The renovation included the expansion and recovery of the laboratory, pediatric, emergency, wound treatment and pharmacy facilities. Since the end of the rehabilitation in late 2018 the center has been serving around 400 people daily.
As the novel Coronavirus (COVID-19) reached war-torn Libya, the Ministry of Health appointed the newly rehabilitated health center as the main coronavirus response hub for the area.
Mr. Rawad Elshain, Head of Medical Services explains, “This place was suffering from infrastructure deterioration and a significant shortage of equipment and supplies. Through maintenance, its services have now expanded to receive patients that may be affected by coronavirus.”UNDP also provided equipment such as wheelchairs, examination beds and patient trolleys. The health center administration trained the medical team on the use of newly provided safety and sterilization materials, as well as the prevention measures, they are expected to follow both on-duty and off-duty to response to the coronavirus threats. Hiba Al Sarougi, nurse, says, “we have learned how to take prevention measures to avoid being affected by the coronavirus; we wear the necessary uniforms, masks and gloves, and we make sure to clean and disinfect surfaces frequently.”
Meanwhile, the supporting medical staff are raising awareness among patients who visit the center by providing educational sessions about COVID-19 and sharing good practices they can adopt to protect themselves and their families.
The Monitoring, Investigation and Rapid Response Department, which was created six months after the rehabilitation was completed, is now leading the COVID-19 response in the area. Dr. Saad Ali, Supervisor of the unit explains, “when we have some clues that somebody may be affected by COVID-19, we visit the patient at his house, accompanied by a doctor and health inspector, and take samples to send to the lab in Tripoli. We also take her personal information and recommend self-quarantine measures.”
UNDP with the support of the EU has rehabilitated 10 health facilities across Libya to date, allowing 800,000 people access to quality healthcare services and rapid response to COVID-19 threats. This has contributed to enhanced capacities of Libyan authorities in providing quality essential services in the health sector on the path to achieving the sustainable development goal of ensuring healthy lives and promoting well-being for all.

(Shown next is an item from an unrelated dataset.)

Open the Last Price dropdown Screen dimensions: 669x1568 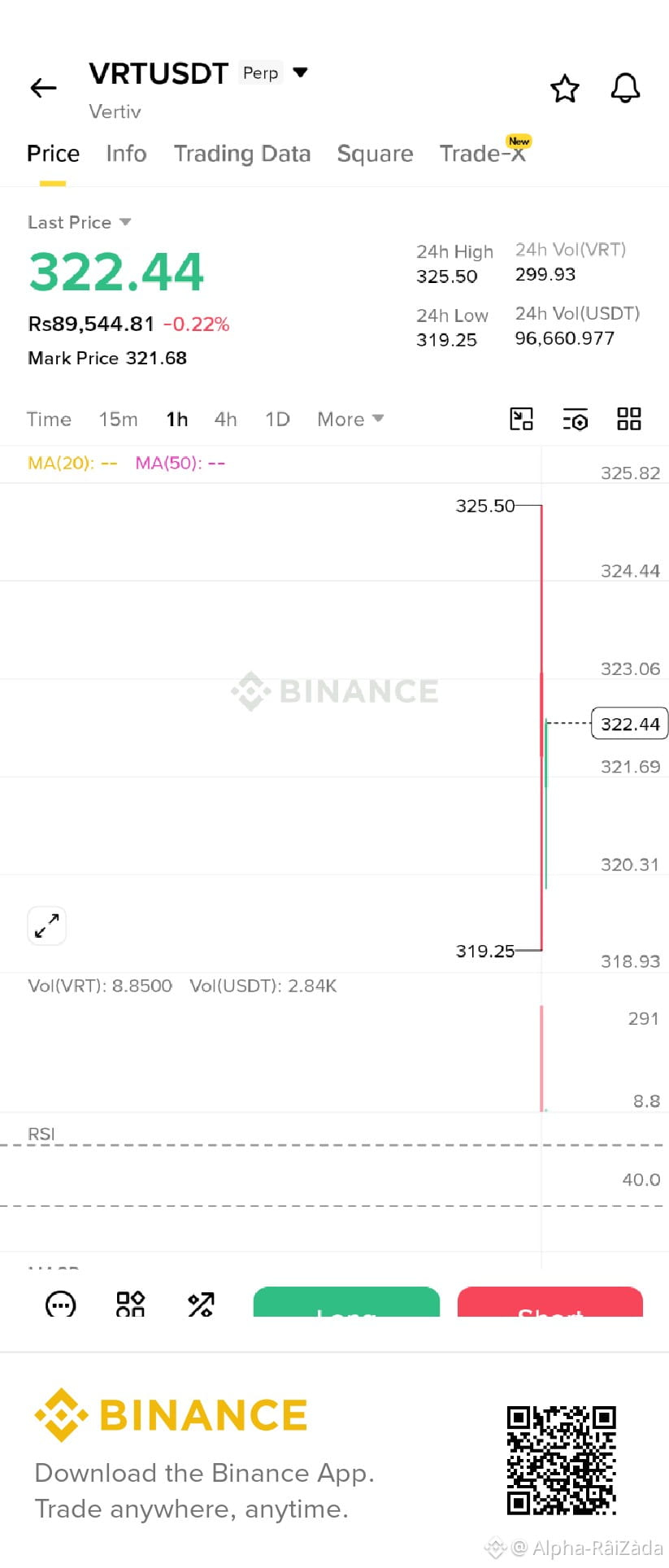80,222

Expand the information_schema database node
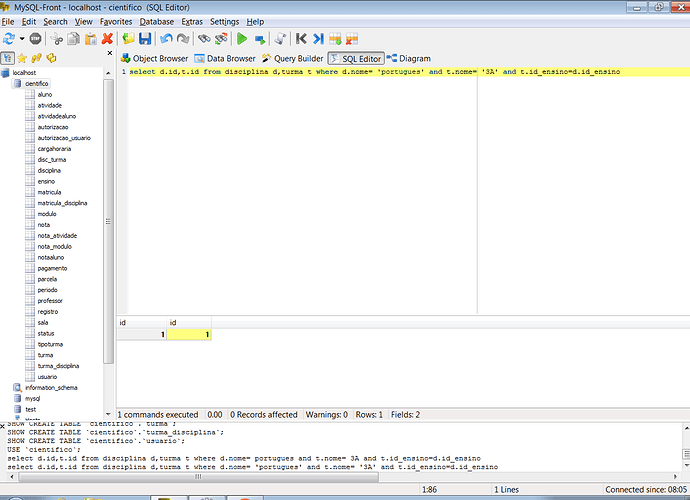[x=50, y=387]
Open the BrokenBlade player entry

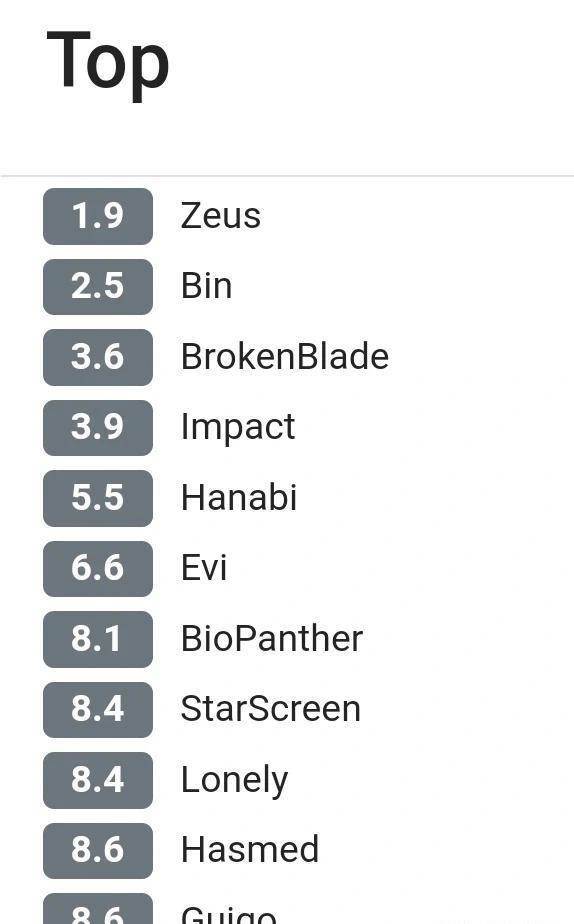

The initiatives that UNDP with funds from the EU undertook to support Sabratha’s health sector are part of the “Strengthening Local Capacities for Resilience and Recovery,” a multi-phase, multi-year project which aim is to strengthen the local resilience and recovery mechanisms.
The Phase 1 of the project is implemented in the framework of the programme “Managing mixed migration flows in Libya through expanding protection space and supporting local socioeconomic development” financed by the North of Africa Window of the EU Emergency Trust Fund for Africa. The main objective of this programme is to comprehensively reinforce protection and resilience of migrants, refugees and host communities in Libya while supporting an improved migration management along the migration routes in the country.
The second phase of the project is framed within the “Recovery, Stability and Socio-economic Development of Libya” programme funded by the European Union, through the Emergency Trust Fund for Africa – North Africa Window, and implemented in partnership with the Ministry of Local Governance, Municipalities, UNICEF and Italian Agency for Development Cooperation (AICS). The programme aims at improving living conditions and build resilience among vulnerable populations, including migrants, refugees, internally displaced people (IDPs), returnees and host communities.